The instrument is a Steinway and Sons Model B Piano. Purchased in 2003 with money from anonymous donors, it was dedicated in 2004 by then Director of Music Brian Johnson.
The Model B is six feet 10.5 inches in length, 58 inches wide and 760 pounds.
From the Steinway & Son's website, please visit this link for more information: www.steinway.com/steinway/specs/model_b.shtml
The rim is made entirely from maple with 16 laminations. It is 2 ¾ inches thick.
There are four solid spruce braces with a volume of 2,265 cubic inches. Spruce provides tensile strength with less weight. Maple dowels fasten braces to rim producing a single homogenous foundation upon which the entire tonal component is built. A cast iron treble bell, affixed to rim's underside at treble bend, holds plate firmly in position by means of a steel bolt.
The soundboard, created like the soundboard of violins, gives a free and even response throughout the entire scale, it is eight millimeters thick in the center and tapered to five millimeters as it approaches the rim and outer case before being double crowned. Close-grained, quarter-sawn Sitka spruce, a wood having unusual stability and vibrance under stress and vibration, is used exclusively for the soundboard.
The ribs are made from durable, resinous sugar pine to assure strong and constant support of string down-bearing on the soundboard. Rib ends are hand-fitted into their mounting surfaces virtually locking in the important soundboard crown.

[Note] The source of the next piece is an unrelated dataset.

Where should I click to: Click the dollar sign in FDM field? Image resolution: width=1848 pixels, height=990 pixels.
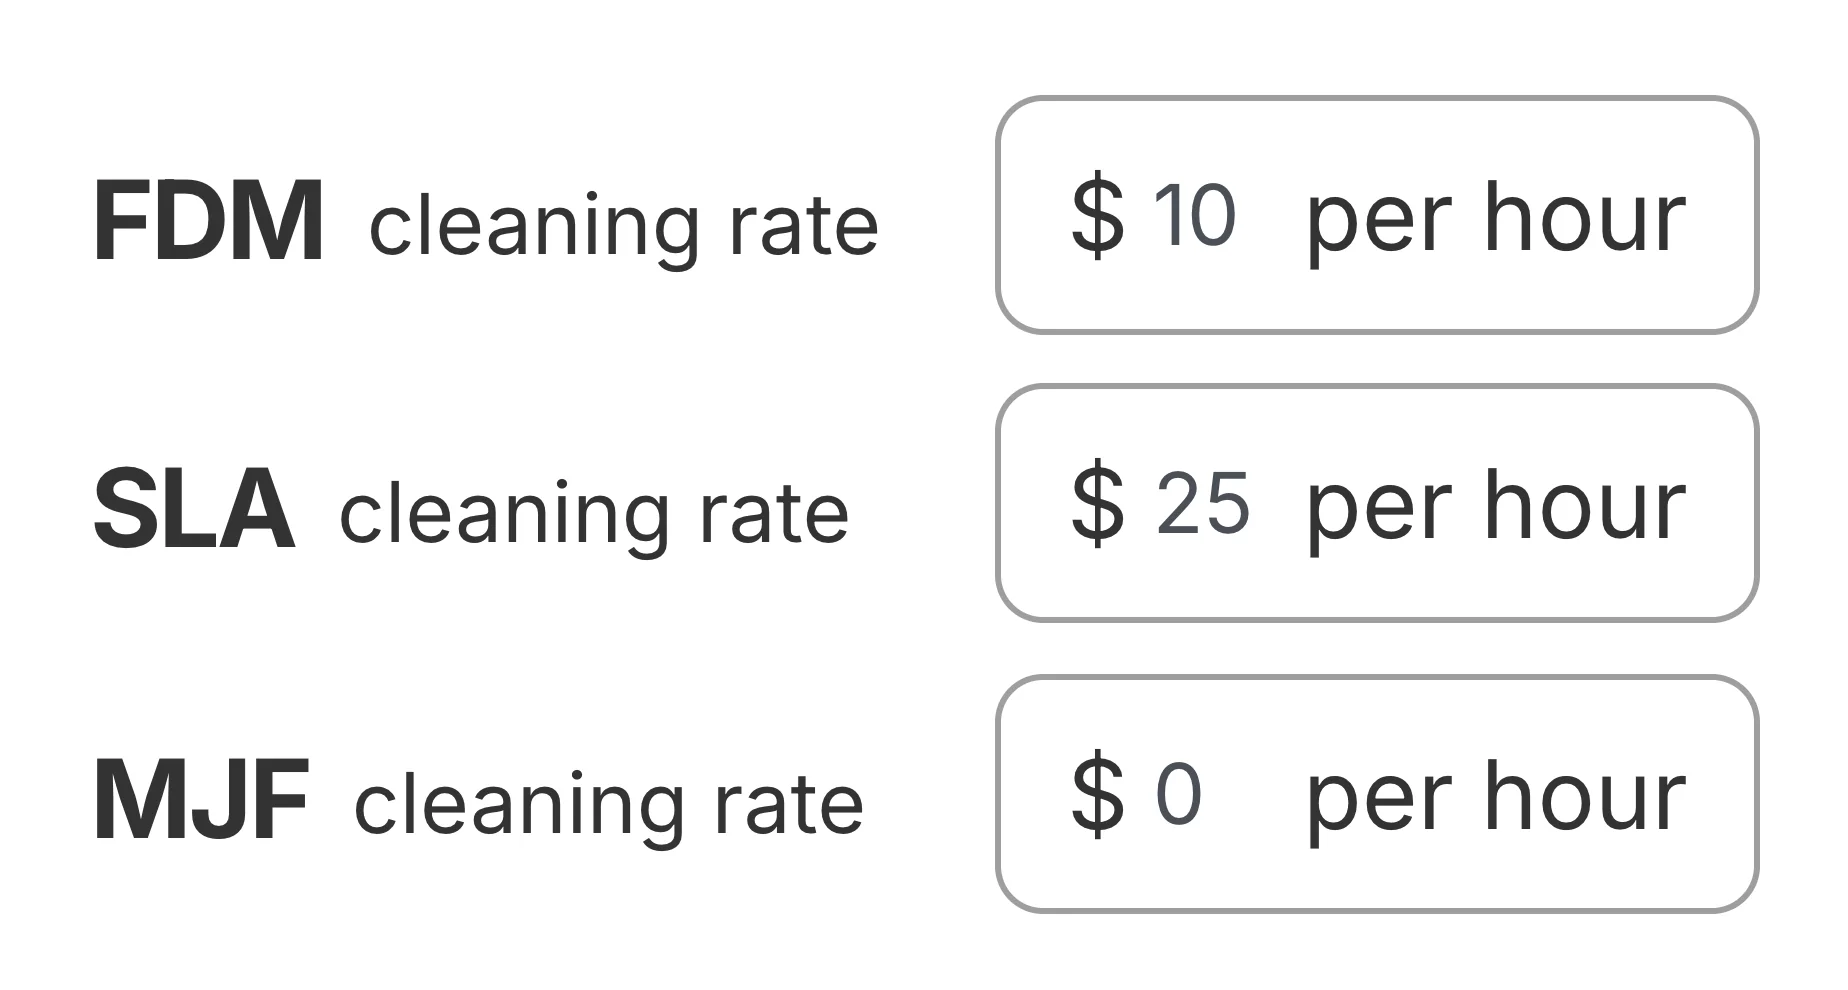(x=1097, y=217)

The treble bridge is constructed from hard rock maple vertical laminations capped with solid hard rock maple, which are planed to prescribed height, graphite coated, drilled, and notched by hand for precise individual string bearing. The bass bridge is continuous with the treble and is made from maple, then doweled, glued, and screwed to soundboard.
The treble strings are twelve whole and one-half sizes made from high-tensile Swedish steel. The bass strings are Swedish steel core wire wound with pure copper. The longest string, from agraffe to bridge is 59 ¼ inches.
The hammers are 16.5-pound premium wool top felt over premium wool under felt.
The keys are made from Bavarian spruce, and individually weighed-off.
There are three pedals soft, sustaining, and full sostenuto.